- What does Grant Fisher’s weekly training schedule look like?
- What is the “Bookend Workout” — and how is it structured?
- What is coach Mike Scannell’s “Breath, Blood, and Brain” philosophy?
Grant Fisher is one of the best distance runners in the world right now, holding American records in both the 5000m and 10000m. At the 2024 Paris Olympics, he won bronze in both events. Then in February 2025, he broke two world indoor records in just six days — the 5000m indoor world record (12:44.09) and the 3000m indoor world record (7:22.91).
Behind those records is a pivotal decision he made at the end of 2023: leaving the Bowerman Track Club (BTC) to return to his high school coach, Mike Scannell. This article breaks down Fisher’s full training system under Scannell — based on publicly available information.
Who Is Grant Fisher?
Profile and Key Records
Grant Fisher was born in 1998 and is an American distance runner. He ran track at Stanford University under the NCAA system, then turned professional by joining Bowerman Track Club (BTC) Elite. His bronze medals in both the 5000m and 10000m at the 2024 Paris Olympics established him as the face of American distance running.
His personal records include 26:33.84 in the 10000m (American record) and 12:46.96 in the outdoor 5000m (also an American record).
In February 2025, he set two world indoor records within six days: the 3000m indoor world record (7:22.91) at the Millrose Games on February 8, and the 5000m indoor world record (12:44.09) at the BU Indoor Invitational on February 14. The previous 5000m mark had stood since 2004, when Kenenisa Bekele ran 12:49.60 — a record that lasted 21 years.
| Event | Time | Category |
|---|---|---|
| 10000m | 26:33.84 | American Record |
| 5000m (Outdoor) | 12:46.96 | American Record |
| 5000m (Indoor) | 12:44.09 | World Record (Feb. 2025) |
| 3000m (Indoor) | 7:22.91 | World Record (Feb. 2025) |
From Stanford to BTC to Coach Mike Scannell
Fisher’s career has evolved significantly since his college days. At Stanford, his weekly mileage was around 70 miles (113 km).

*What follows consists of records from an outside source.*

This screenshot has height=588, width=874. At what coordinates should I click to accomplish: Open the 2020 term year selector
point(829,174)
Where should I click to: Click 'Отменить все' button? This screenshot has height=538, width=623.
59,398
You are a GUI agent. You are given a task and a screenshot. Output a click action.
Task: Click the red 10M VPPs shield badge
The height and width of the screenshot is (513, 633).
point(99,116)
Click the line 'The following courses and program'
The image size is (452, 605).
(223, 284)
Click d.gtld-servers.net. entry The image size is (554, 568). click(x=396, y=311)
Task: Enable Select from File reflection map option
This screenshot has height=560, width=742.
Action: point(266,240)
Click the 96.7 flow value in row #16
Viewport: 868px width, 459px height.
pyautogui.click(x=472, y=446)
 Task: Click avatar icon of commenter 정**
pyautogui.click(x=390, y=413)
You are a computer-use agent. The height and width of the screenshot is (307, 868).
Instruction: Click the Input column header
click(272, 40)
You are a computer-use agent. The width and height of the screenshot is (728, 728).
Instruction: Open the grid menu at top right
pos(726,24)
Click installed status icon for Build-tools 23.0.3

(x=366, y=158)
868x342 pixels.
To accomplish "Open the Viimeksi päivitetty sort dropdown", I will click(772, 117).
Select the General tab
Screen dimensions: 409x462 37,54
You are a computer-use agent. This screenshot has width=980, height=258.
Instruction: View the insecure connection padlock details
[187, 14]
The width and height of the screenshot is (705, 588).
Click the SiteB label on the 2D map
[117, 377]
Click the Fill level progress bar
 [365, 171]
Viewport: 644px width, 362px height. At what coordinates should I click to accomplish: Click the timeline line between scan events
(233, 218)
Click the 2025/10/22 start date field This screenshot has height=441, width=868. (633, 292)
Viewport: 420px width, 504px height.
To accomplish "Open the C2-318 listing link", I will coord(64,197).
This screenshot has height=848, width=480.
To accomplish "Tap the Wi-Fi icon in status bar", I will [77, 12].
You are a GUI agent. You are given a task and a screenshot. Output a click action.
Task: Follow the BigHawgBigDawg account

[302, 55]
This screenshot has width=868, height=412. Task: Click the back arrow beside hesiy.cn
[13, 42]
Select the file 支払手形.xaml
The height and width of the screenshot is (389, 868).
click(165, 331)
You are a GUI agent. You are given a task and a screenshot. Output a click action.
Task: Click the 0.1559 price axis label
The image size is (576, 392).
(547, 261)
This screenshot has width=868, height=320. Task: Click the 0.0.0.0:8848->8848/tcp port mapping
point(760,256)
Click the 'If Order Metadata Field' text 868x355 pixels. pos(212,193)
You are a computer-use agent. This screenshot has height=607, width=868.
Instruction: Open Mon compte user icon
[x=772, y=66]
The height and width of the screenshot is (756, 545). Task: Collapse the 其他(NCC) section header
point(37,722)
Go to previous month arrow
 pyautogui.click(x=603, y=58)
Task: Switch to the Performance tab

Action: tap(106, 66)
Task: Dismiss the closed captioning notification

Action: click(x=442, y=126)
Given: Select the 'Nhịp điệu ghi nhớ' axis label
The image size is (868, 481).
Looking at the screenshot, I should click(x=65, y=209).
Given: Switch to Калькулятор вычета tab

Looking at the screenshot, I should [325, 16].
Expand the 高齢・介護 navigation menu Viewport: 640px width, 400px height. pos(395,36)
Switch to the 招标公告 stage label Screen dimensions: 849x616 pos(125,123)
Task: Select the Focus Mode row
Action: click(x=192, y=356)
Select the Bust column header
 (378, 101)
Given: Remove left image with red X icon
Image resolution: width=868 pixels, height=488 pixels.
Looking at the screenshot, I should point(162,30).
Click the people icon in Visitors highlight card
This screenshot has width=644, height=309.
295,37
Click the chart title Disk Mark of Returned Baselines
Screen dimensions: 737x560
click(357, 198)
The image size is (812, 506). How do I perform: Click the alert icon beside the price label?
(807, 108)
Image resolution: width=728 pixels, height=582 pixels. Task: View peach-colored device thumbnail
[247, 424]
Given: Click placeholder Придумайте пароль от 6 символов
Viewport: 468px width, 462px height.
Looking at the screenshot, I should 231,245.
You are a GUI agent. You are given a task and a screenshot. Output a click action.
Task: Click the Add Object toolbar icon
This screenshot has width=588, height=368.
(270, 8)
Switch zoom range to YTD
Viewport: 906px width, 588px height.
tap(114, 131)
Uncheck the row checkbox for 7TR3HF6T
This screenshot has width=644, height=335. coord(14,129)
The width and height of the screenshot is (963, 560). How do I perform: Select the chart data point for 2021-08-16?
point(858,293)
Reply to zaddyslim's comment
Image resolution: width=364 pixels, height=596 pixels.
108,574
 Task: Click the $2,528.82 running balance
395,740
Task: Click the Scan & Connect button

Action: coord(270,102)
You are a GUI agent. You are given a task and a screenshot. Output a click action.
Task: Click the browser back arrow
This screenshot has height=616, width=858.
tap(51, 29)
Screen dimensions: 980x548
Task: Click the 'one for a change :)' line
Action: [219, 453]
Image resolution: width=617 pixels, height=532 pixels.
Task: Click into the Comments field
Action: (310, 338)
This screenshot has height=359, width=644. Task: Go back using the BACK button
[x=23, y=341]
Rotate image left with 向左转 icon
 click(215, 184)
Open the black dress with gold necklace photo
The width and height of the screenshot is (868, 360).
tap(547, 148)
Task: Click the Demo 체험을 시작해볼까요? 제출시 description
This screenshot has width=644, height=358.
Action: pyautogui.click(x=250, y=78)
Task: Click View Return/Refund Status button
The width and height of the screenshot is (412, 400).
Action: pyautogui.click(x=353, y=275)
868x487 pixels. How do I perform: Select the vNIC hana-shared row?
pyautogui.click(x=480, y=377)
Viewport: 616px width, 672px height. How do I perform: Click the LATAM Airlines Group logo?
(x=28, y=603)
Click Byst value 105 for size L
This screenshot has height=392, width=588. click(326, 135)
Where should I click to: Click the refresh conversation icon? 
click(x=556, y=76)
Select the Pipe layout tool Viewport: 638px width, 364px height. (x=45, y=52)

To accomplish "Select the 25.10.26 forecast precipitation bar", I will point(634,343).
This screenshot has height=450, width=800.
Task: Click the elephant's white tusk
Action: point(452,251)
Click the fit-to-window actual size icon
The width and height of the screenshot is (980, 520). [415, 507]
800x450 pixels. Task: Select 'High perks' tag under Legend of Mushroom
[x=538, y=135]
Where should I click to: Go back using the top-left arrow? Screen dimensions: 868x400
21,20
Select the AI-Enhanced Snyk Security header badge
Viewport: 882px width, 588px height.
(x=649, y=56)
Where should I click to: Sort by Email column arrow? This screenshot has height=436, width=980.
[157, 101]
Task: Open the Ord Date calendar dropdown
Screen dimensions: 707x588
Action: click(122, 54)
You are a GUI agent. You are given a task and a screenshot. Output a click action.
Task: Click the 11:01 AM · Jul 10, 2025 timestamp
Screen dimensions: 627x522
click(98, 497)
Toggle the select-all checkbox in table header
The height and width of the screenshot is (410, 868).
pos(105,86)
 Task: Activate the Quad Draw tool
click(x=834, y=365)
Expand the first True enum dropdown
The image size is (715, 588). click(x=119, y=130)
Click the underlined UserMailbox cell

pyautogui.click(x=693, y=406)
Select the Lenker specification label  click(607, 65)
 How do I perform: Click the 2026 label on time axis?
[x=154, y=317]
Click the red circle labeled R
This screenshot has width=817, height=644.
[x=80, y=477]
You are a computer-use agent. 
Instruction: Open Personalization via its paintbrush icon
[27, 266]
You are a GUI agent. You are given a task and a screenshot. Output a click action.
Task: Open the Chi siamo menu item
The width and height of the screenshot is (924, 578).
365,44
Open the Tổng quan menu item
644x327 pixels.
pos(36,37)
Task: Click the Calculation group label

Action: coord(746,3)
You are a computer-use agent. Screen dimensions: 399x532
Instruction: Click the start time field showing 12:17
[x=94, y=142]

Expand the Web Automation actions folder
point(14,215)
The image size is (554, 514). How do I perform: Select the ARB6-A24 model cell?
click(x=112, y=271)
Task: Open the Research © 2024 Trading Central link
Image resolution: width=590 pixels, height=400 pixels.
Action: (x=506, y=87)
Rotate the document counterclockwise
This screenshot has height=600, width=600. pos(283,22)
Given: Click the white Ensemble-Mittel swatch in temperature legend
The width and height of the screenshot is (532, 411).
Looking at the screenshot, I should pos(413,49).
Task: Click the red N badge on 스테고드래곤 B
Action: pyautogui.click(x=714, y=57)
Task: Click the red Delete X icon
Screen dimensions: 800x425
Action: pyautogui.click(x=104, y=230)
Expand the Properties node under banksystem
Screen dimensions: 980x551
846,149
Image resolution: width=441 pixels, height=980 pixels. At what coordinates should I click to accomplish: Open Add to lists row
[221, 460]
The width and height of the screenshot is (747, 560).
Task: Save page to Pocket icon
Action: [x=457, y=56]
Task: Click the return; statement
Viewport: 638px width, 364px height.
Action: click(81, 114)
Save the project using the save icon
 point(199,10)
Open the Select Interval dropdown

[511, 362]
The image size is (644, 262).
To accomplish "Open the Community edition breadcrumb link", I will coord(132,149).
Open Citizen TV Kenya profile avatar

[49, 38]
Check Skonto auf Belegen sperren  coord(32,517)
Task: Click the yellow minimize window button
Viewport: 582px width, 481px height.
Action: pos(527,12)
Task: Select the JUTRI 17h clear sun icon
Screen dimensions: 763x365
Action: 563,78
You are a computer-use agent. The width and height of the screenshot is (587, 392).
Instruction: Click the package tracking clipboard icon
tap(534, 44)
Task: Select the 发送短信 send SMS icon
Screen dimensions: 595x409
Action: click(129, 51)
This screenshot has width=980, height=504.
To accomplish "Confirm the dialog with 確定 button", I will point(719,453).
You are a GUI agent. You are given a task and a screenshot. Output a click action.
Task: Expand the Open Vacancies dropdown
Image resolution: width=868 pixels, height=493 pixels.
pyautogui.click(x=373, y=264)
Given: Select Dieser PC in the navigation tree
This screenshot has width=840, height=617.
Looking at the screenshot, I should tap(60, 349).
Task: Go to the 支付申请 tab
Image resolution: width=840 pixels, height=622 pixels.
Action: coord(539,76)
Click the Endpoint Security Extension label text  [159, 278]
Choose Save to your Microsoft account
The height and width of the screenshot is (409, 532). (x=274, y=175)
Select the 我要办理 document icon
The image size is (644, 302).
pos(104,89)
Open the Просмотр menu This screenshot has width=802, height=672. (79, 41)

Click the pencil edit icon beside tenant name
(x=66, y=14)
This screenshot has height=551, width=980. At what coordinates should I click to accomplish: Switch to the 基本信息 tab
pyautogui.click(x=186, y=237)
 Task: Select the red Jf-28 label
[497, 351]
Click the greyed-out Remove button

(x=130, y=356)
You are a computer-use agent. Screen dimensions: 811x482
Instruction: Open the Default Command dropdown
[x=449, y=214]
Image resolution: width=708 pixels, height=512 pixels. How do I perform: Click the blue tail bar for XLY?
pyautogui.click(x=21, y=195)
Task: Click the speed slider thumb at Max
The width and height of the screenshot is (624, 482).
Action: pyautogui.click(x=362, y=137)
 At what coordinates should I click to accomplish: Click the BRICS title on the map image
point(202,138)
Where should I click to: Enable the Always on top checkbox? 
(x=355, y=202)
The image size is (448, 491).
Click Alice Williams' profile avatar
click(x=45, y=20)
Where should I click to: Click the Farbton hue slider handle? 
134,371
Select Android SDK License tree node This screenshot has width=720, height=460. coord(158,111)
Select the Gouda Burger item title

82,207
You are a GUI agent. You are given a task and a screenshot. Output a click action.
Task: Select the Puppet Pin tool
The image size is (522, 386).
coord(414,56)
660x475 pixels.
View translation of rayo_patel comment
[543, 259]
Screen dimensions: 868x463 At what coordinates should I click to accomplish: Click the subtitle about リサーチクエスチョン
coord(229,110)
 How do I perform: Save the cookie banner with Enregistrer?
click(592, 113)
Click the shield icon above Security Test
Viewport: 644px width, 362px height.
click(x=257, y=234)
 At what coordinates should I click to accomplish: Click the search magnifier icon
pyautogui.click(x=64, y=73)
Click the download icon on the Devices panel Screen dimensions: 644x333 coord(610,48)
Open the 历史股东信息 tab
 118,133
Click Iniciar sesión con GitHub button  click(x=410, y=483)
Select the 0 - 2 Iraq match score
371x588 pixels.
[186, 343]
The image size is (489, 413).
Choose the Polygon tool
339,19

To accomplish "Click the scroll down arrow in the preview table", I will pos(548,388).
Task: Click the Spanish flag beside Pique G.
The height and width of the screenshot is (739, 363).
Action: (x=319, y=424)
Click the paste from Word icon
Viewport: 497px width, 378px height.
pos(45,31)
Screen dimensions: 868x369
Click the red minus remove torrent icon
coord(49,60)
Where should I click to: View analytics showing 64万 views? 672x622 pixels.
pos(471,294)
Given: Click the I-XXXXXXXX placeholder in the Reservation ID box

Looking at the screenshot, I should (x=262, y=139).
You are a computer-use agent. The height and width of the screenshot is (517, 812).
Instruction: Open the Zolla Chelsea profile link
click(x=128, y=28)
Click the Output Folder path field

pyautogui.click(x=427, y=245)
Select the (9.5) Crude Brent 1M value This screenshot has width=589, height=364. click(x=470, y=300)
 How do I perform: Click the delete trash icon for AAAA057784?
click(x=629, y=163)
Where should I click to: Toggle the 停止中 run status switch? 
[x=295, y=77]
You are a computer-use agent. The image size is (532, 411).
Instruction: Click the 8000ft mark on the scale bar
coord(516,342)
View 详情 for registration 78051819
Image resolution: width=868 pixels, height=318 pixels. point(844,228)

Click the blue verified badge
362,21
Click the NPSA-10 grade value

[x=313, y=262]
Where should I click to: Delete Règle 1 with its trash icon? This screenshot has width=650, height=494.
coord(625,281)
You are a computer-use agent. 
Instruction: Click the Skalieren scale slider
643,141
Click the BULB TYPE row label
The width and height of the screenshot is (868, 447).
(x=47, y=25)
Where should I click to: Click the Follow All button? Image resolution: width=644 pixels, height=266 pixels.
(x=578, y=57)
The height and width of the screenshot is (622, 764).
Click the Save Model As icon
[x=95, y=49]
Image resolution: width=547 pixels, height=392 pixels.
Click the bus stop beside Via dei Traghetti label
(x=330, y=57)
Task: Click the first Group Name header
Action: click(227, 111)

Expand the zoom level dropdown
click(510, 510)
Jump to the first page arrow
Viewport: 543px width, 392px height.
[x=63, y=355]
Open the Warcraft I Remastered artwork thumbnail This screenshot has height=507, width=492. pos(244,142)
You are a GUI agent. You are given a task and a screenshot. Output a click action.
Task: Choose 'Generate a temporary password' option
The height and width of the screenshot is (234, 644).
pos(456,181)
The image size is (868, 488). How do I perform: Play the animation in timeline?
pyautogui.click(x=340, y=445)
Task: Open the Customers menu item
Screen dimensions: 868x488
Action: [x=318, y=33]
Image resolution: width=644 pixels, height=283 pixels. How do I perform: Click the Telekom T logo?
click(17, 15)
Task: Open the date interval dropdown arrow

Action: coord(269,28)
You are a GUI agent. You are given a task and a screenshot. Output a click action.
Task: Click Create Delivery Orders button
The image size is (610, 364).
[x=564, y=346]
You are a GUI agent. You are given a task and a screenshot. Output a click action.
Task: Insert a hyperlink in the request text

After turning pro with BTC Elite under coach Jerry Schumacher, he substantially increased both his volume and training quality. Fisher has described the jump himself: “Five times one-mile intervals became ten times one mile. Ten times 200m became twenty times 200m. The volume of hard training doubled.”
On Schumacher’s coaching style, Fisher said: “He doesn’t hold your hand. He knows the standard you need to hit, and he holds you to it.”
At the end of 2023, Fisher left BTC and returned to Mike Scannell — the coach who had guided him through high school. He relocated to Park City, Utah, transitioning to a more individually tailored training setup. That change led directly to two bronze medals at the 2024 Paris Olympics and two world indoor records in 2025.
- Born 1998. American distance runner. Stanford University graduate.
- 2024 Paris Olympics: bronze in both 5000m and 10000m
- Feb. 2025: Set 5000m indoor WR (12:44.09) and 3000m indoor WR (7:22.91) within 6 days
- Late 2023: Left BTC, returned to coach Mike Scannell, relocated to Park City, Utah
Grant Fisher’s Weekly Training Structure
Weekly Mileage
Fisher’s typical weekly mileage during the regular training season is 90–100 miles (145–160 km).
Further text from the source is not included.